Since nothing is really going on in my life other than eating, sleeping, working and daydreaming, I’ll share some crap that I read on the Internet today:
A group of British researches claim to have proven Murphy’s Law mathematically by this equation: ((U+C+I) x (10-S))/20 x A x 1/(1-sin(F/10)). They say the equation gives some insight about factors you can manipulate to keep everything that can go wrong from doing so at the worst possible time. Their first suggestion: If you are better at stuff, things won’t go wrong as often.
This one is great:
Steven Stack of Wayne State in Detroit and James Gundlach of Auburn University in Alabama just completed a study showing that the suicide rates for whites in US metropolitan areas is higher in cities where more country music is played on the radio.
In their analysis (Social Forces, vol 71, p 311) they suggest that country music – renowned for its mournful themes – nurtures “a suicidal mood through its concerns with problems common in the suicidal population, such as marital discord, alcohol abuse, and alienation from work”.
In his acceptance speech for the IgNoble Prize for Medicine, Gundlach revealed that if you play country records backwards, your dog and estranged spouse come home and you get your job back.
Someone has filed a patent for the combover hairstyle with the US patent office. That really is unbelievable, not just that someone feels the combover is worth patenting, but that a method of combing hair could be patentable. Why not just patent hair?
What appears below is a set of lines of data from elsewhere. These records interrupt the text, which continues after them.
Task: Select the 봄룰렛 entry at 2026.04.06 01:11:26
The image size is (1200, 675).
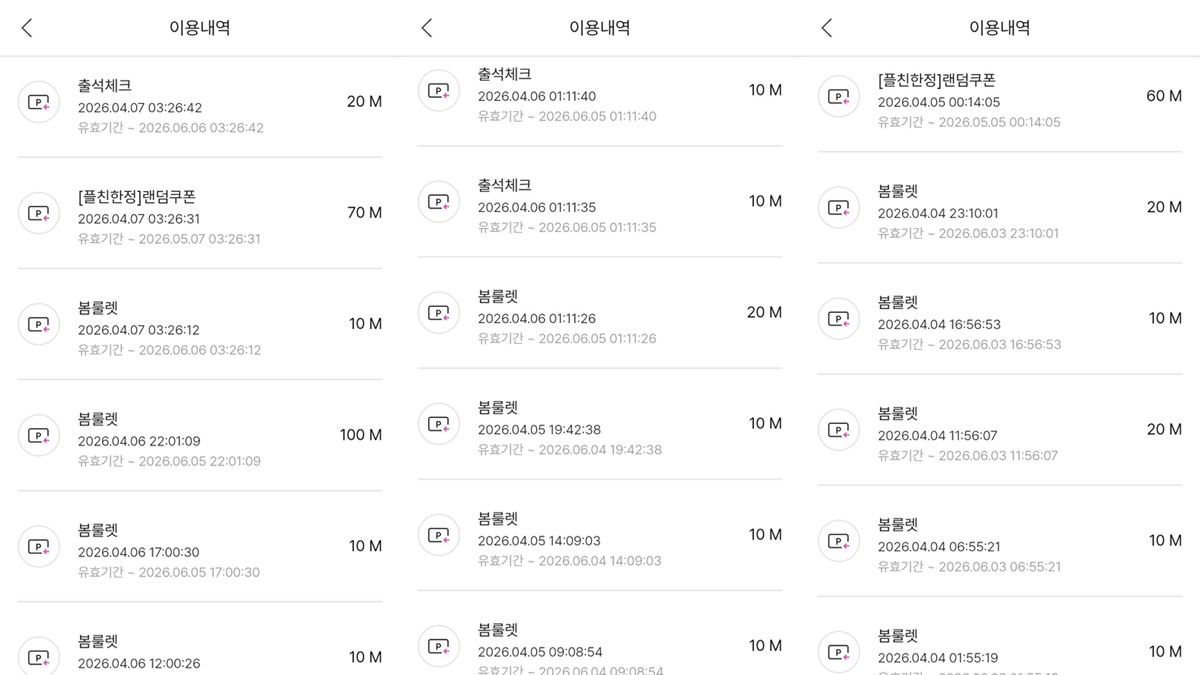Action: (600, 313)
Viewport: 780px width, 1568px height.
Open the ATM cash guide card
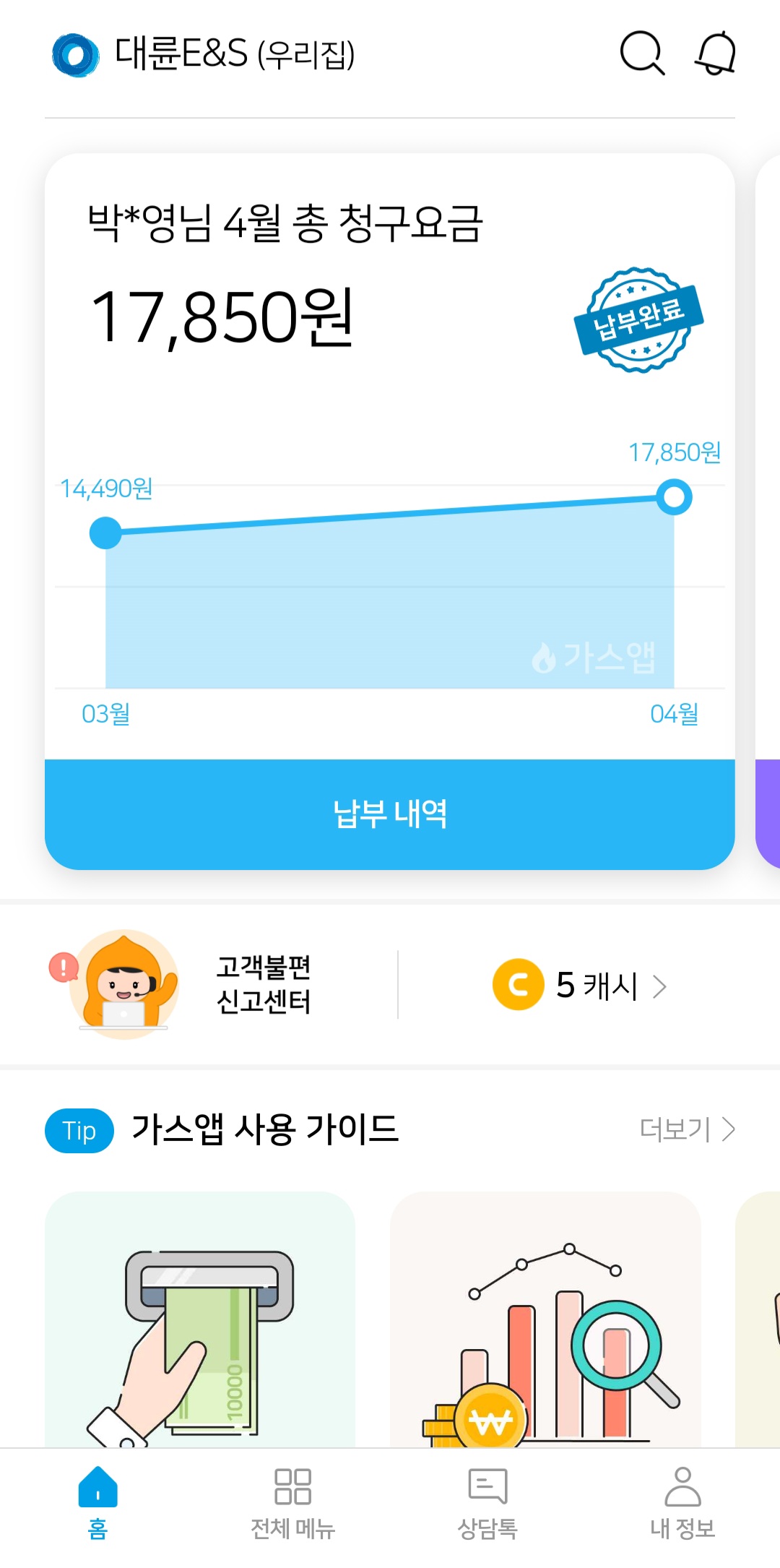(x=200, y=1319)
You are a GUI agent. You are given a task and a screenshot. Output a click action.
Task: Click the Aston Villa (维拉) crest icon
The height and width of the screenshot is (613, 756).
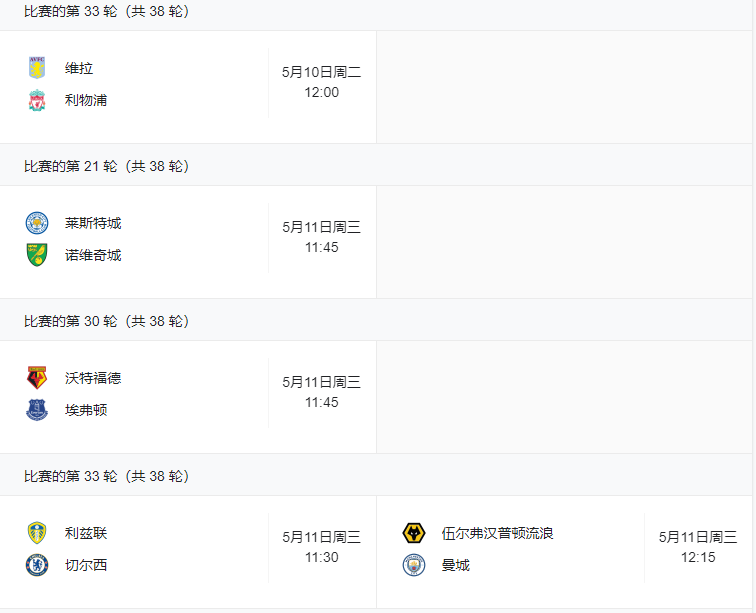pos(37,68)
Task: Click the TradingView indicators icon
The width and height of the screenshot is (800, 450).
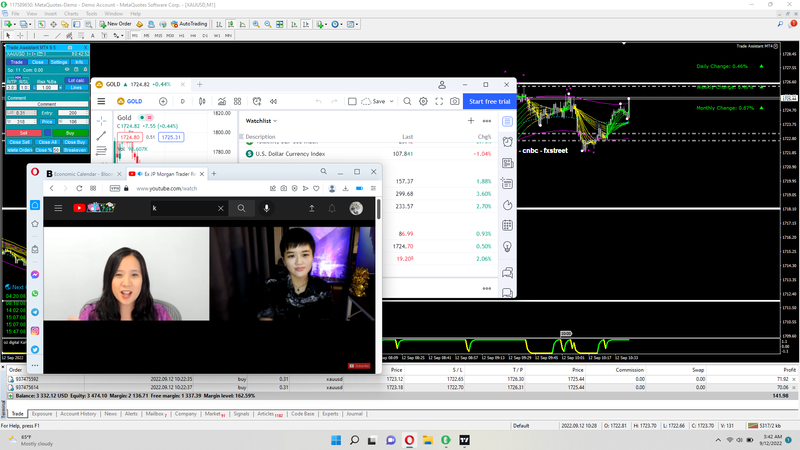Action: (x=221, y=101)
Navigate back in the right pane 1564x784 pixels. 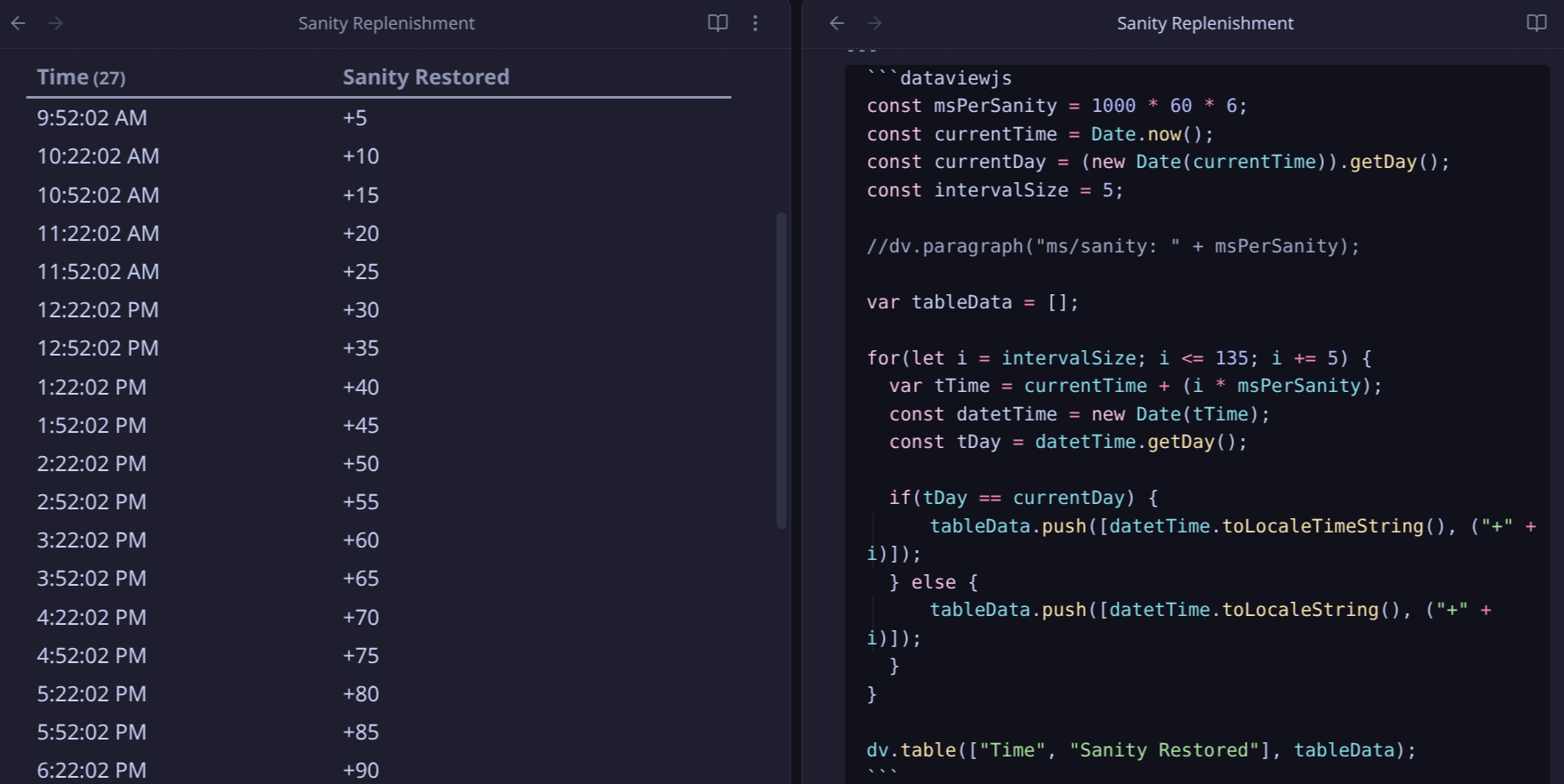837,23
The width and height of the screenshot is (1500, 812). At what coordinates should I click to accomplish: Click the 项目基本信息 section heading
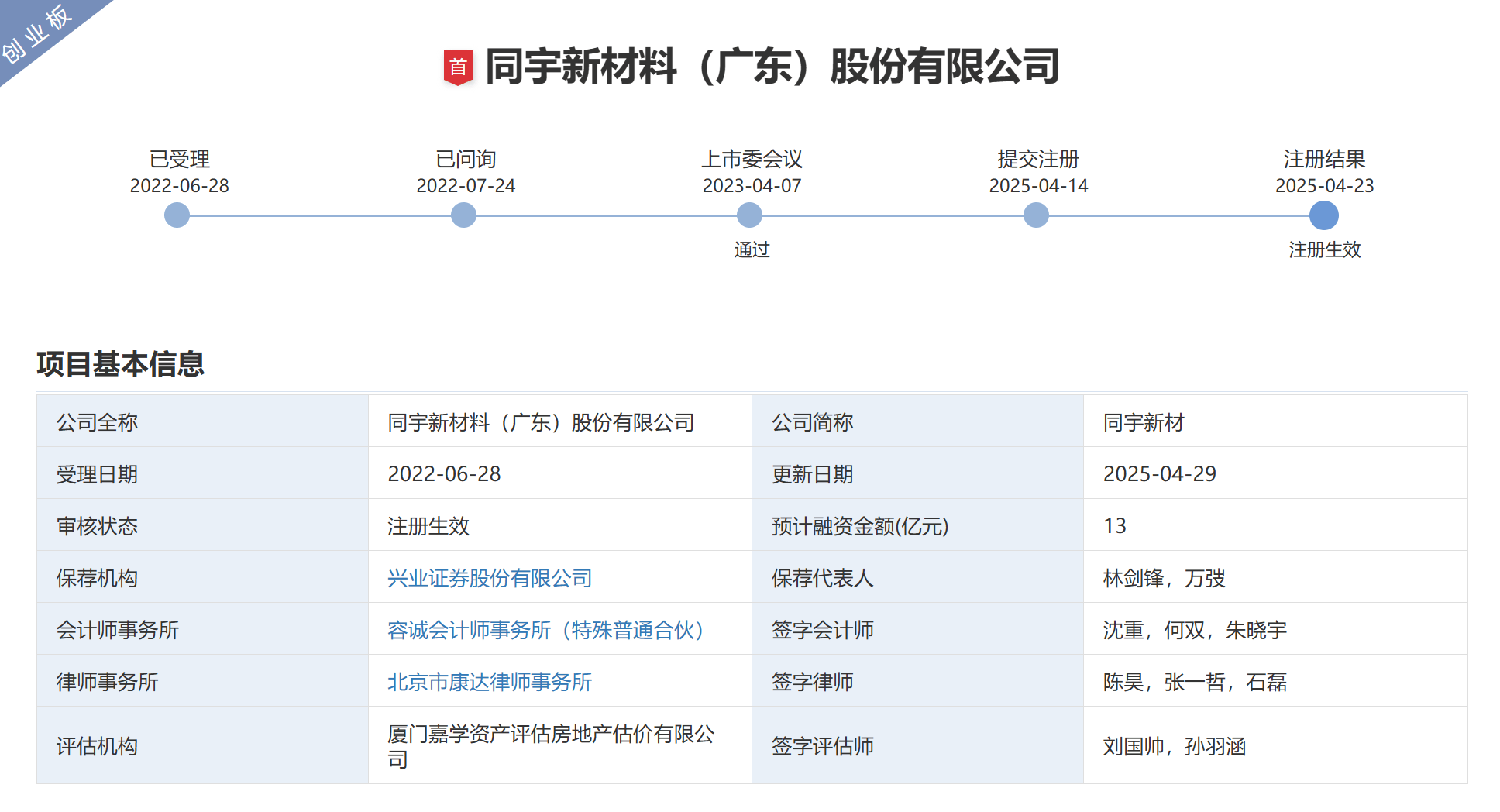point(121,364)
And finally, according to the Washington Post, urban sprawl causes health problems. They even referenced Altanta by name: “Very spread out places, such as Atlanta, had about 100 more health problems per 1,000 people than areas that were less so, such as the Greensboro-Winston Salem area of North Carolina.”
I’m not so sure about all that. I bet 90 of those 100 additional health problems are caused by traffic accidents. That doesn’t mean sprawl causes health problems; it means car wrecks cause health problems. I hope no awards were won for that discovery.
Isn’t the traffic argument an issue of the chicken vs. the egg? Would the traffic problems exist if the sprawl were not there. I’m sure there is research out there to answer the question, but quite frankly I’m too lazy to go look for it.